Non esiste una formula magica, un libretto di istruzioni per il trucco perfetto. Nè io e Francesco siamo particolarmente ferrati sull’argomento, a dirla tutta…

Ma una cosa che l’esperienza ci insegna è che la semplicità e il “less-is-more” tanto caro agli inglesi sono approcci validi in moltissimi campi, anche in quello della cura del proprio aspetto in vista di un servizio fotografico. Funzionano alla grande, sia quando si tratta di ritrarre soggetti all’interno dello studio, sia nella fotografia di reportage matrimoniale. Un make-up troppo evidente rischia di mascherare l’espressione del soggetto, nascondendone lineamenti e punti di forza dietro una maschera.
Quando ci si prepara ad uno shooting ci si dovrebbe preoccupare più dell’aspetto psicologico (sentirsi a proprio agio con se stessi, vivere con relax l’esperienza…) che di quello meramente esteriore. Credetemi, Photoshop è una cura migliore del cerone a rughe, brufoli e a tutti quei piccoli difetti che, magari impercettibili, ognuno di noi vede addosso a se stesso e vorrebbe il più possibile cancellare.

Le foto scattate a Chiara vogliono raccontare due cose. La prima, il ruolo del rossetto capace, con la sua intensità, di cambiare radicalmente il mood di un ritratto.

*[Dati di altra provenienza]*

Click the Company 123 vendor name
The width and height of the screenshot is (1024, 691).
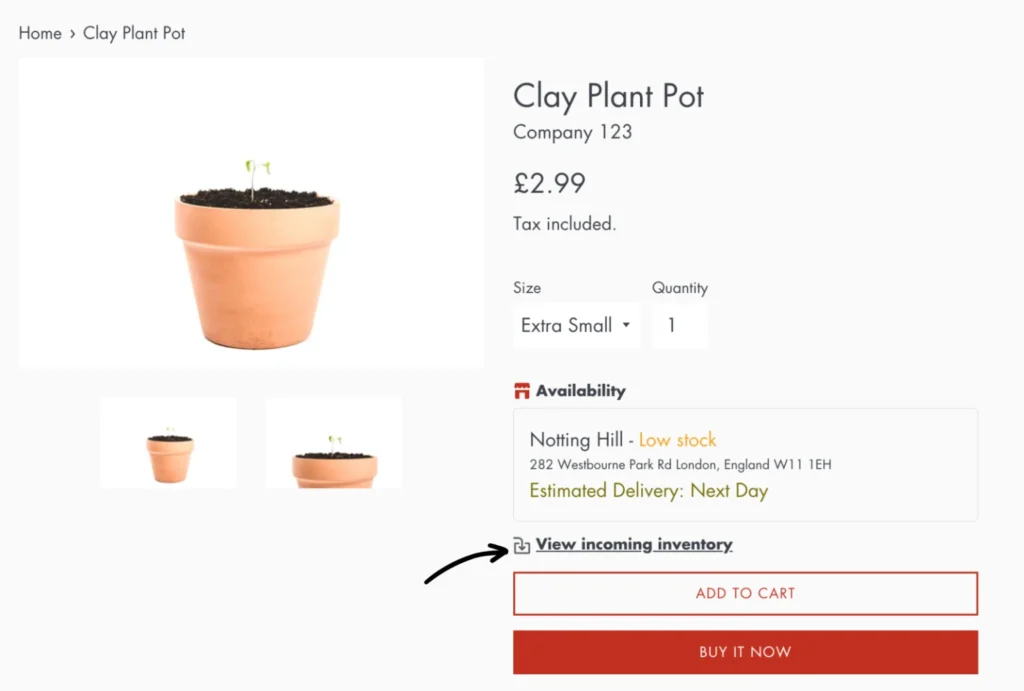coord(572,132)
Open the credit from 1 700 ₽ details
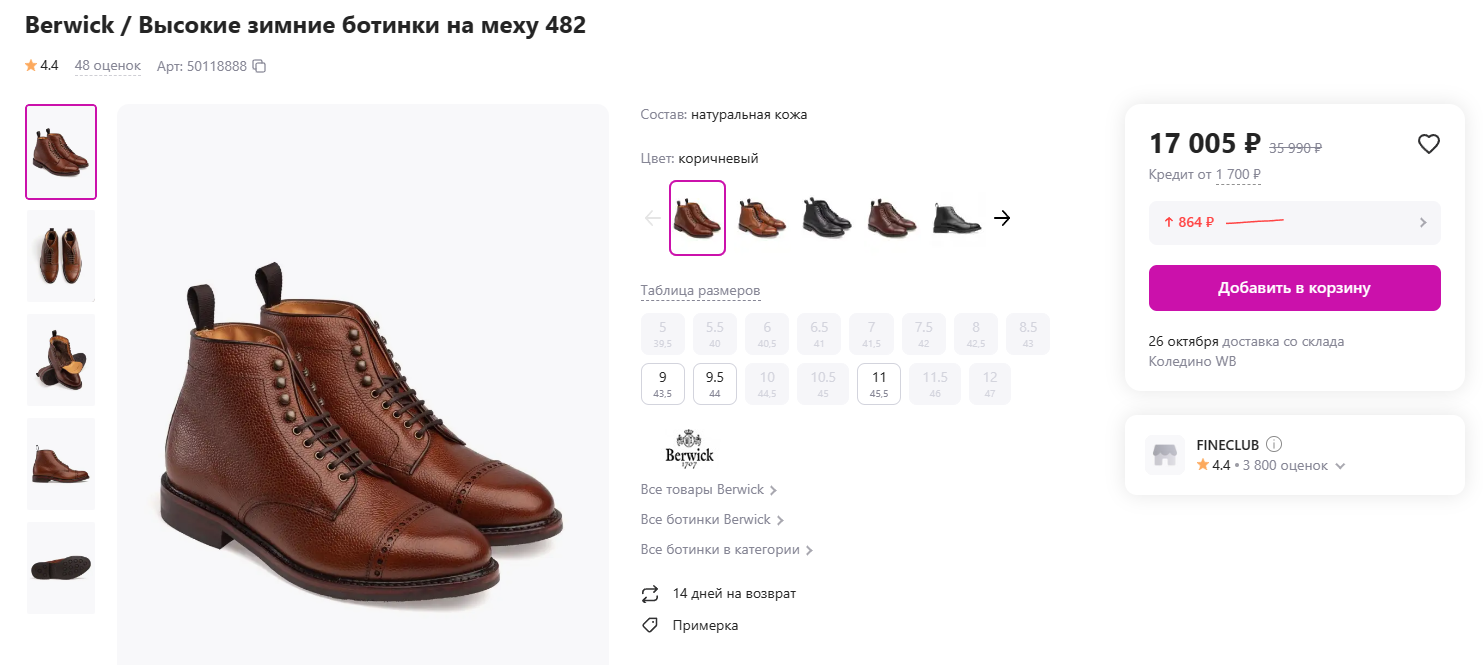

La seconda, l’importanza del make-up anche nella fotografia in bianco e nero, dove la diversa saturazione dei grigi in corrispondenza delle zone evidenziate dal trucco dona drammaticità e profondità alla foto.

 

Grazie a voi che ci leggete (a proposito, se volete lasciate anche un commento!) e soprattutto a Chiara, testimonial inconsapevole di questa nostra piccola campagna a favore del “bel trucco”!